Segment Open

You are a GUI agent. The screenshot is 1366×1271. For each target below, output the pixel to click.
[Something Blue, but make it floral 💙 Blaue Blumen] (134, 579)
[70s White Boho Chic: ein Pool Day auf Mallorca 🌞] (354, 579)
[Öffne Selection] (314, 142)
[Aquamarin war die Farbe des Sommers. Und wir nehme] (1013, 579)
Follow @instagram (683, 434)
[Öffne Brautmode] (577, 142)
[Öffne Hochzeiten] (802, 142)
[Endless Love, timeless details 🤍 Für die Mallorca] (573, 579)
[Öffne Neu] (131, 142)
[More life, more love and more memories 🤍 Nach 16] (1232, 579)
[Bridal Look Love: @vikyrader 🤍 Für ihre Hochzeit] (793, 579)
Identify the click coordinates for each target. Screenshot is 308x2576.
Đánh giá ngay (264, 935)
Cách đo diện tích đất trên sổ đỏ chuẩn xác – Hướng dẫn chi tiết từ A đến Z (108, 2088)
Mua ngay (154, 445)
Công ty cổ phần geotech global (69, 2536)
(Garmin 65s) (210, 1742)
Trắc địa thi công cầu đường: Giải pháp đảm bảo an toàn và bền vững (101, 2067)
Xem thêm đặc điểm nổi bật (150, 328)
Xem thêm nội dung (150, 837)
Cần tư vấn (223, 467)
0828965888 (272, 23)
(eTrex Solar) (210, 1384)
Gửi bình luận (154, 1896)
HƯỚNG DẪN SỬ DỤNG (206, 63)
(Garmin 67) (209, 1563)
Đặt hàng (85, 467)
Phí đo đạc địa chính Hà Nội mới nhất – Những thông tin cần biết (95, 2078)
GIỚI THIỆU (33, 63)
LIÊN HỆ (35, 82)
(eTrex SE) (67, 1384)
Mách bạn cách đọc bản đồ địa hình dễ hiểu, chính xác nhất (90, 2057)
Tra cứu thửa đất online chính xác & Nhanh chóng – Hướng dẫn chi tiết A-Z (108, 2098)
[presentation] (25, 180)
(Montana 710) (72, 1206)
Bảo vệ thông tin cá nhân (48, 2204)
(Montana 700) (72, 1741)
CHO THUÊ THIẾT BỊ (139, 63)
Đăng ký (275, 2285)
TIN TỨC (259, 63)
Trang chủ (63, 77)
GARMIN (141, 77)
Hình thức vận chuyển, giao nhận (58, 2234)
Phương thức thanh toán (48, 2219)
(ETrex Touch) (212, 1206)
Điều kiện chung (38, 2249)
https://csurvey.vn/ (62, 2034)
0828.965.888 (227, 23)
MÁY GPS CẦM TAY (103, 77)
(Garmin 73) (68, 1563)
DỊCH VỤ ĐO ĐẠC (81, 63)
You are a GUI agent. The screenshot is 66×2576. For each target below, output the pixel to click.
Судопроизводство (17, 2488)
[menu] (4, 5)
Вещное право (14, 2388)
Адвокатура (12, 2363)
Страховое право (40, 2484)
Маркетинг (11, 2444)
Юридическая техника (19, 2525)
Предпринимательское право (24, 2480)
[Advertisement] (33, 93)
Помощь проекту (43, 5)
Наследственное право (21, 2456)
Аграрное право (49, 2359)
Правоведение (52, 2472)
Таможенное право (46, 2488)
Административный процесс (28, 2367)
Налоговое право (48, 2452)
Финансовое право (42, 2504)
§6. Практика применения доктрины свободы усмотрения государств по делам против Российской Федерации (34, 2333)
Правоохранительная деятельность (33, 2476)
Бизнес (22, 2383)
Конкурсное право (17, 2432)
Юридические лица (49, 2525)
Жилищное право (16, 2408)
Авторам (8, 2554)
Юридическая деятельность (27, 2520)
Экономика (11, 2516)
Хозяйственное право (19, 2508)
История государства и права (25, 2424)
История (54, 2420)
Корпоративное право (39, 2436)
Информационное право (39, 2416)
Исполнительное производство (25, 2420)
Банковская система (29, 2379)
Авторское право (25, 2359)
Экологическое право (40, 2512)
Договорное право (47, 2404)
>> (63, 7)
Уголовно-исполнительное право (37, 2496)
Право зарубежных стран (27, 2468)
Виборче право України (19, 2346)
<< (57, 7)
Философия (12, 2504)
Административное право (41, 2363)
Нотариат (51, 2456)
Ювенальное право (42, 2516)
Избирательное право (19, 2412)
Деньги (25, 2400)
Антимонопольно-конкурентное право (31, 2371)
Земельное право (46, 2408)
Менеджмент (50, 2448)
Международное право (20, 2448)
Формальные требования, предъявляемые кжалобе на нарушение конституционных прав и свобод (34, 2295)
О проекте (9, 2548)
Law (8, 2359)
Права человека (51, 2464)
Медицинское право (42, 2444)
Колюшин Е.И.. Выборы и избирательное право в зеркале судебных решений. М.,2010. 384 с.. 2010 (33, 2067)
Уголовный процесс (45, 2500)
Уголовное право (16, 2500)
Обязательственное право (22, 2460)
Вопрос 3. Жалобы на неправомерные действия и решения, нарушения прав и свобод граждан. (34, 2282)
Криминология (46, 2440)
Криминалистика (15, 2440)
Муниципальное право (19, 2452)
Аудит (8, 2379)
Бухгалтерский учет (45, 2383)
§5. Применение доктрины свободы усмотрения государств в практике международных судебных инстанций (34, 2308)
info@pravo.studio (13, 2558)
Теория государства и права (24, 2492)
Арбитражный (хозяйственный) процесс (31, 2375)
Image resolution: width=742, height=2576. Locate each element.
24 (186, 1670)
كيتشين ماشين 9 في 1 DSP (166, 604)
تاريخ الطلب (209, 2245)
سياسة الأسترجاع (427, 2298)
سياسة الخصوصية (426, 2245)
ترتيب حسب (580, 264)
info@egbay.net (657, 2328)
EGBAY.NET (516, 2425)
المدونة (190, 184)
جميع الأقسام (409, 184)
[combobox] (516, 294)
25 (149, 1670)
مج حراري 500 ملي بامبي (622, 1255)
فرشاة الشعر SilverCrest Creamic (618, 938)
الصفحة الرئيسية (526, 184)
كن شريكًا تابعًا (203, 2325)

Segment Closed

▸ **AIM OF THE EXERCISE**:
Copy each line in the entries above where "государства" turns up.

▸ **EXERCISE RESPONSE**:
История государства и права (25, 2424)
Теория государства и права (24, 2492)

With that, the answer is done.